Turn the stretch of entries from the line containing "I want to click" through the end of the entries into a Markdown table with the columns Row and Line, one numbered row per line, skipping blank lines. Leave the pictures out.

» **Extracted data**:
• • • • • • •

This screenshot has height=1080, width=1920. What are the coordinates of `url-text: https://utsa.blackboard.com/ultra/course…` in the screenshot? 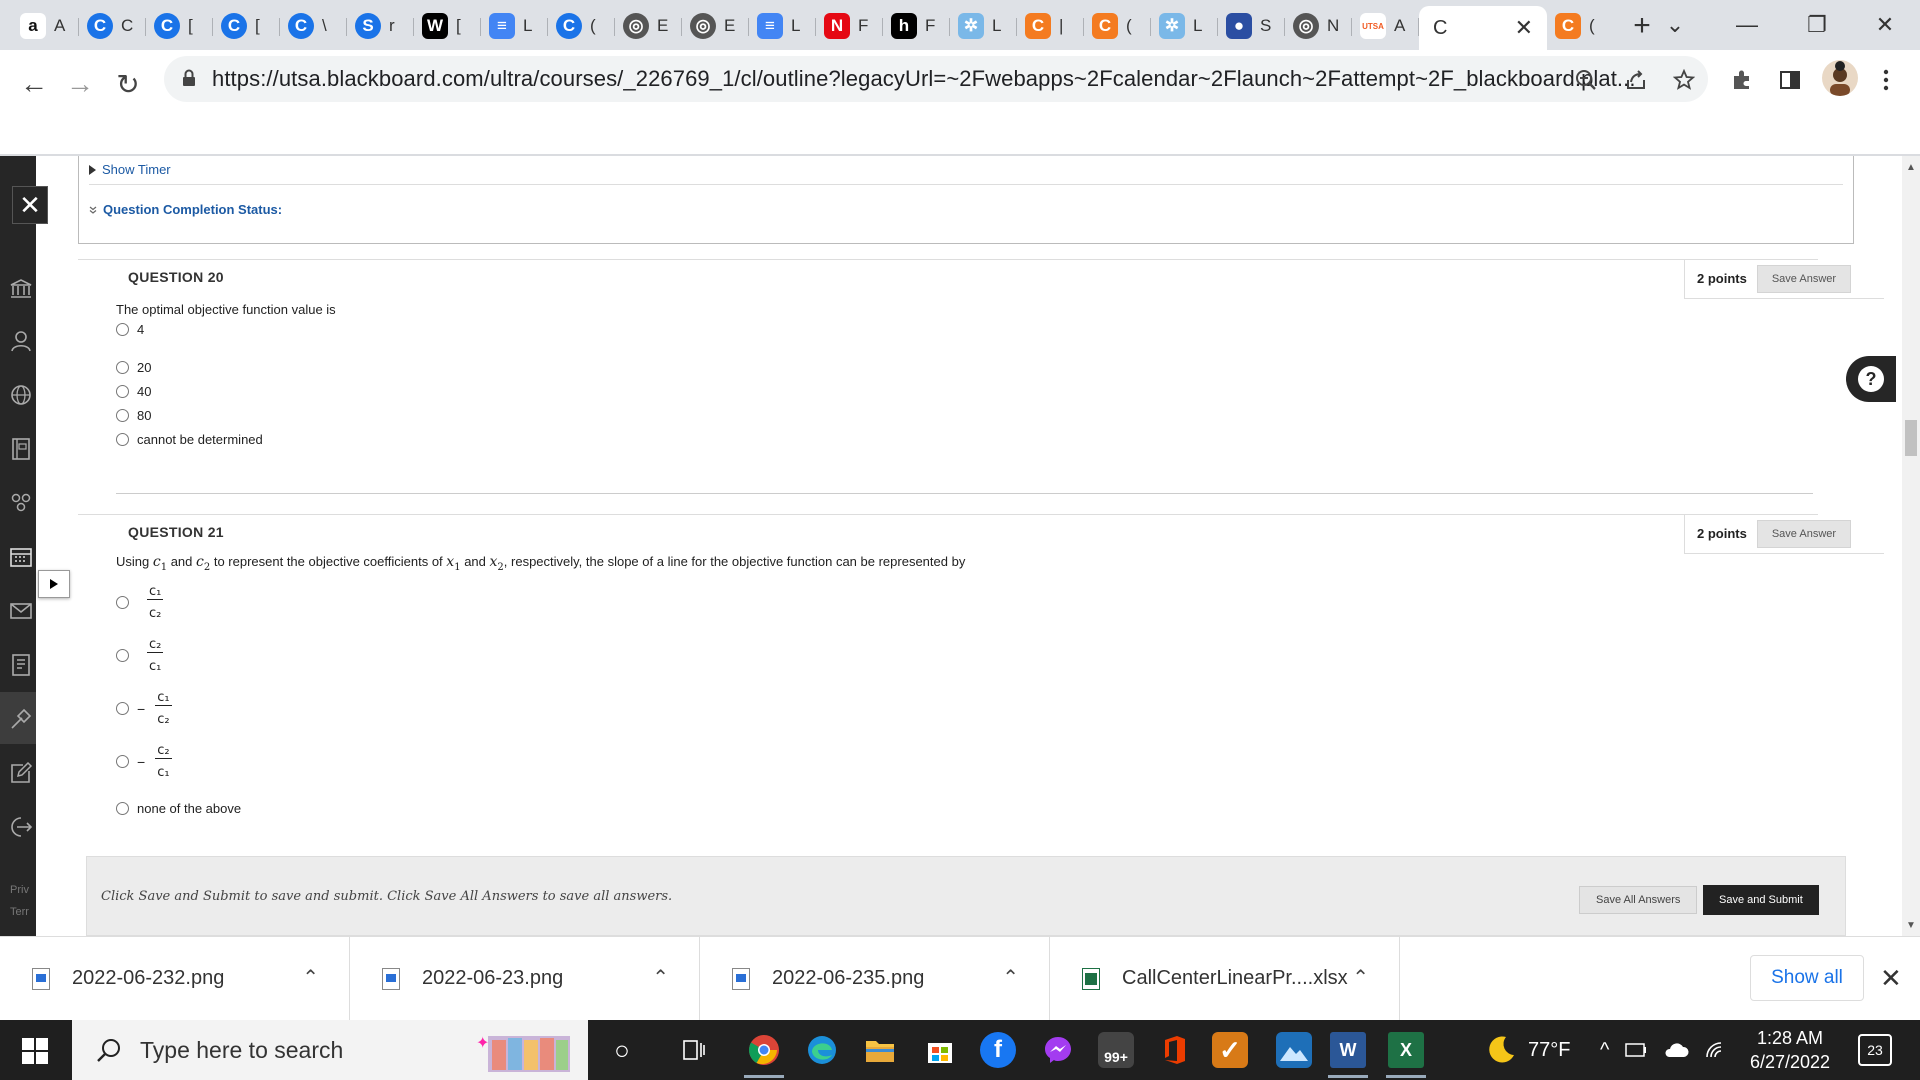 It's located at (924, 79).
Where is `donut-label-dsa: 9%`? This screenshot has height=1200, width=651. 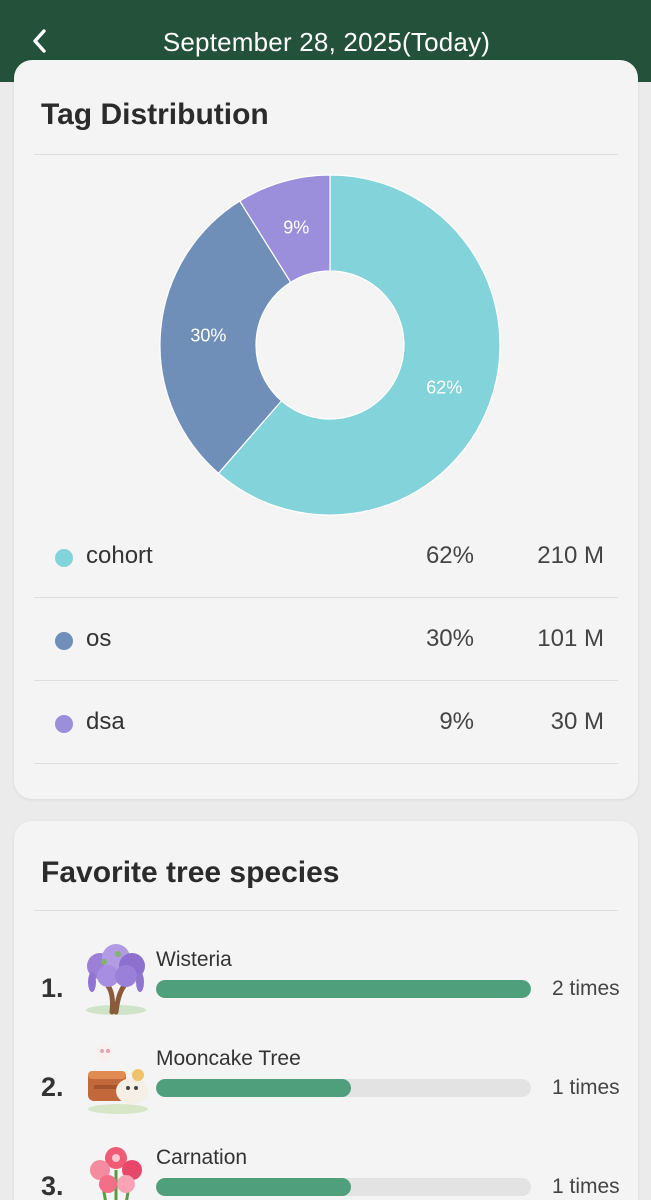 donut-label-dsa: 9% is located at coordinates (296, 228).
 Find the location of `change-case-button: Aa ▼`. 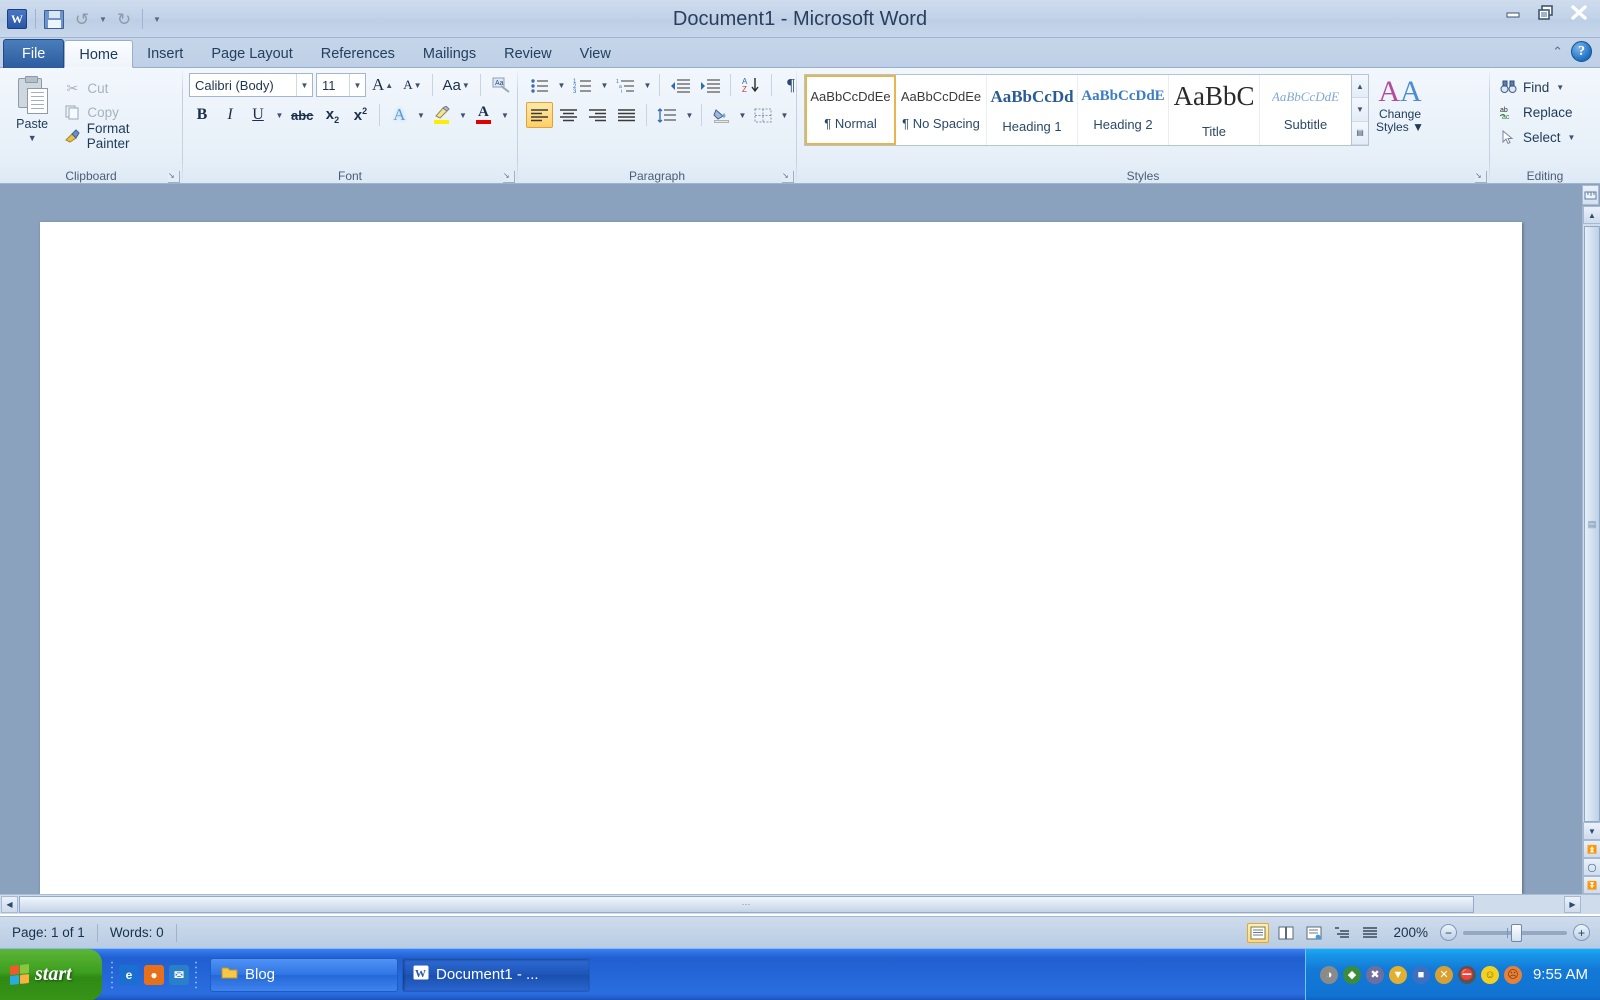

change-case-button: Aa ▼ is located at coordinates (456, 85).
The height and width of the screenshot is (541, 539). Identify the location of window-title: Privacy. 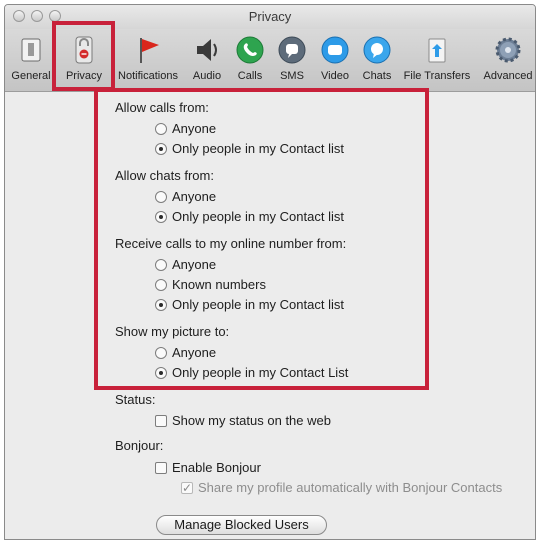
(270, 16).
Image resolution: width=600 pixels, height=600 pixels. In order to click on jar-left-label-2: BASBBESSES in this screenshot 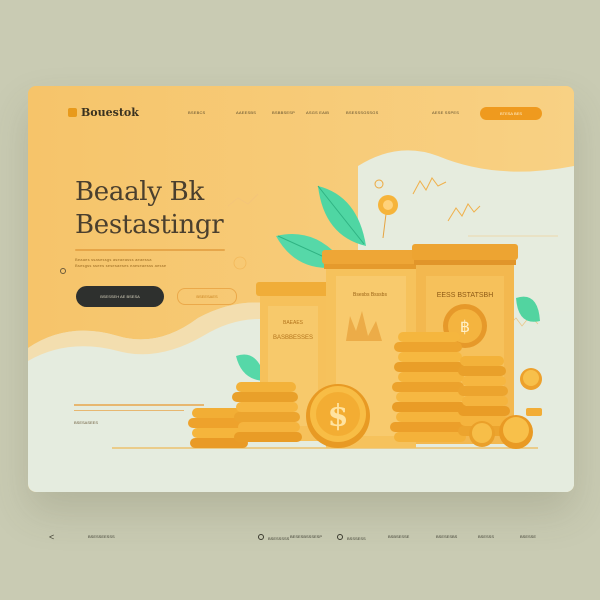, I will do `click(293, 338)`.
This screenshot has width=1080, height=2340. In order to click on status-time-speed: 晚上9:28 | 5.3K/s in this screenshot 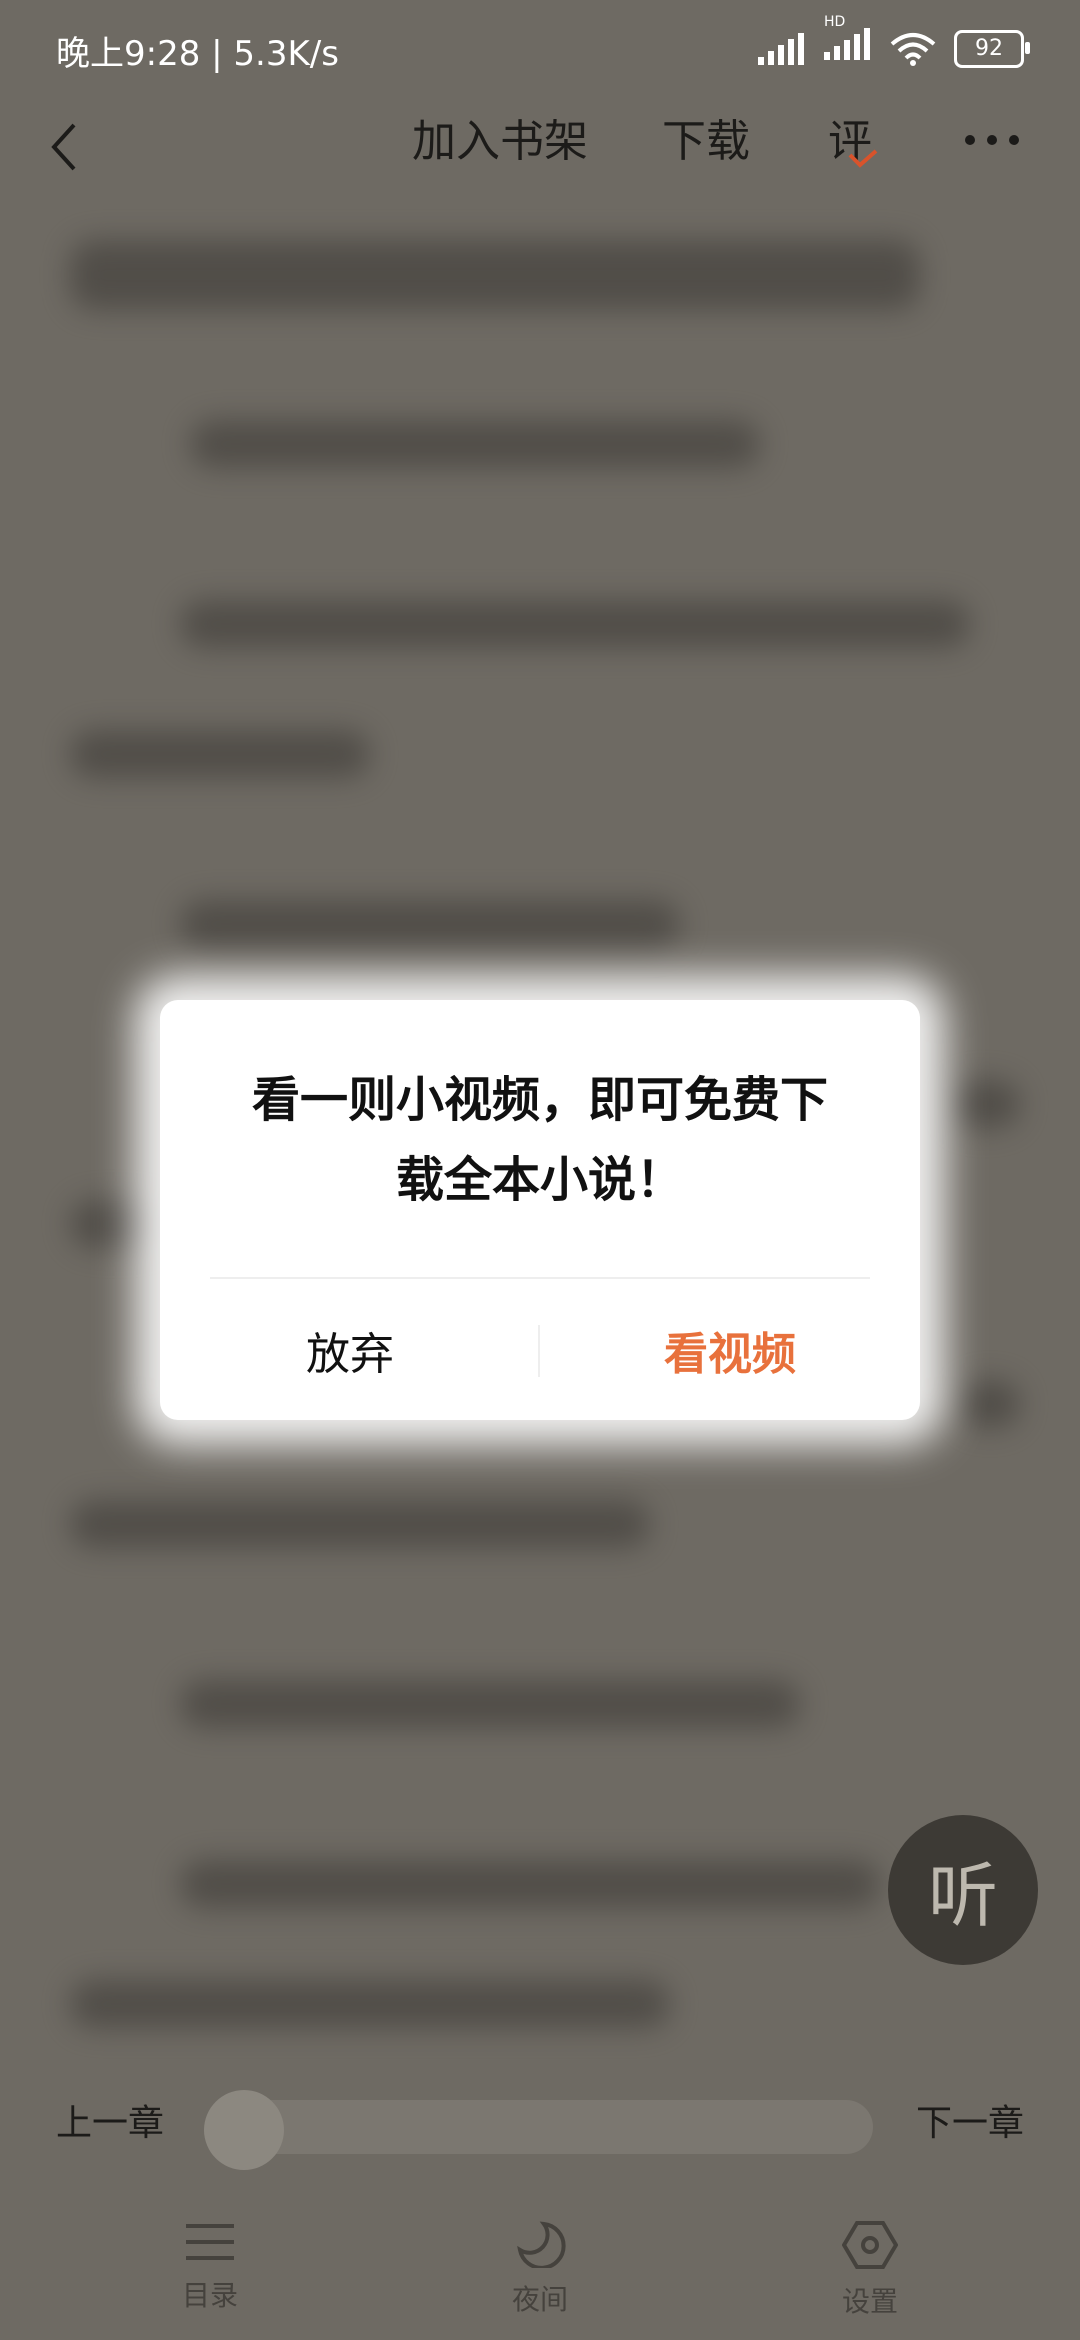, I will do `click(198, 54)`.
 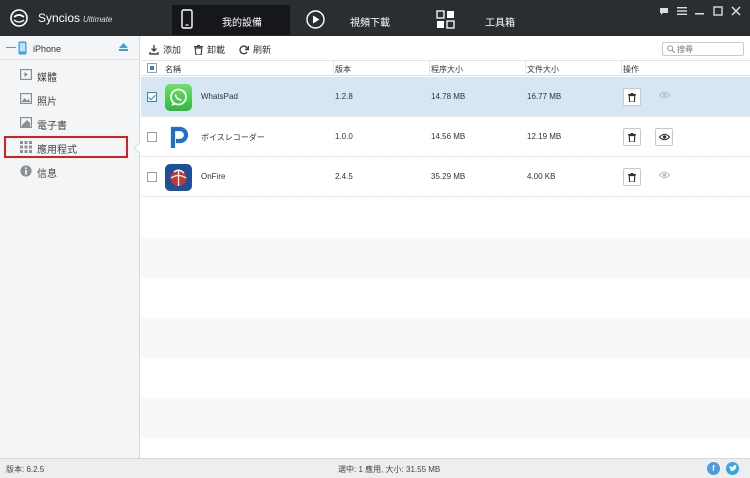 I want to click on sidebar-item-ebooks: 電子書, so click(x=70, y=123).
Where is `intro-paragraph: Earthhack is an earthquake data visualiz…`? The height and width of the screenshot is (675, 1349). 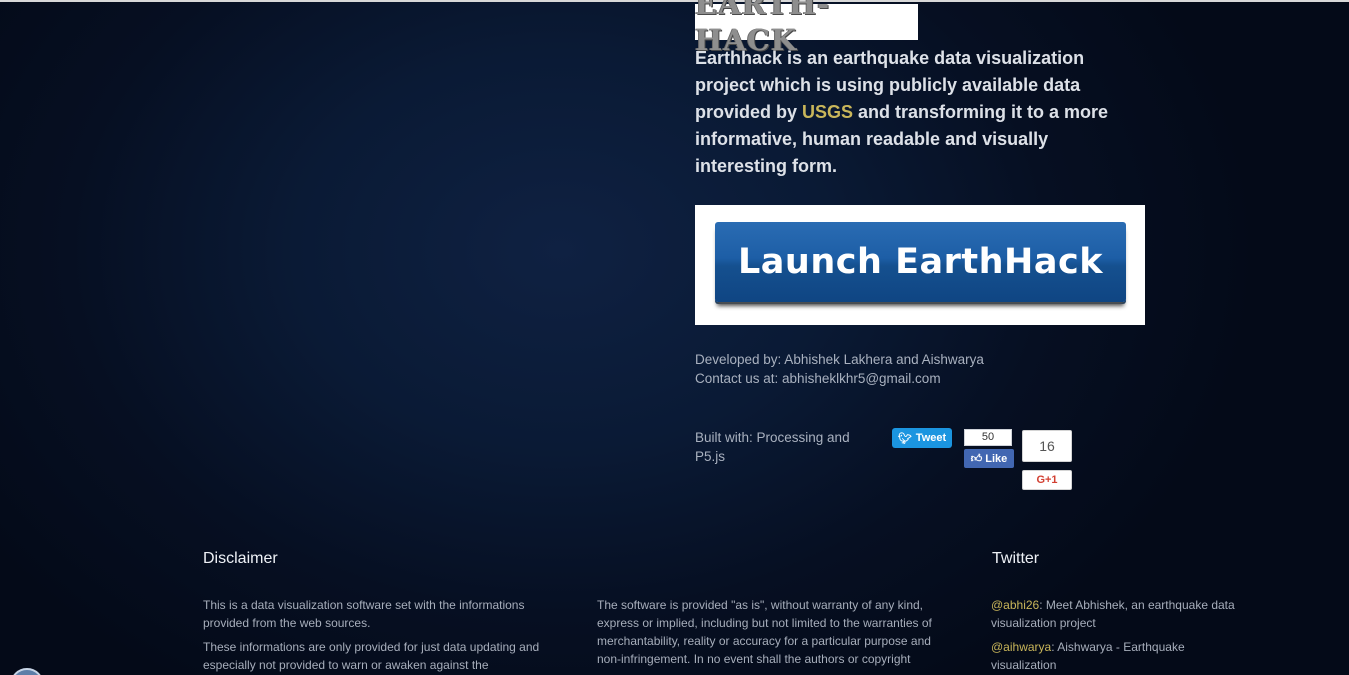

• • • • • • •

» **Answer box**:
| Row | Line |
|---|---|
| 1 |   I want to click on sidebar-item-ebooks: 電子書, so click(x=70, y=123). |
| 2 | Where is `intro-paragraph: Earthhack is an earthquake data visualiz…`? The height and width of the screenshot is (675, 1349).  |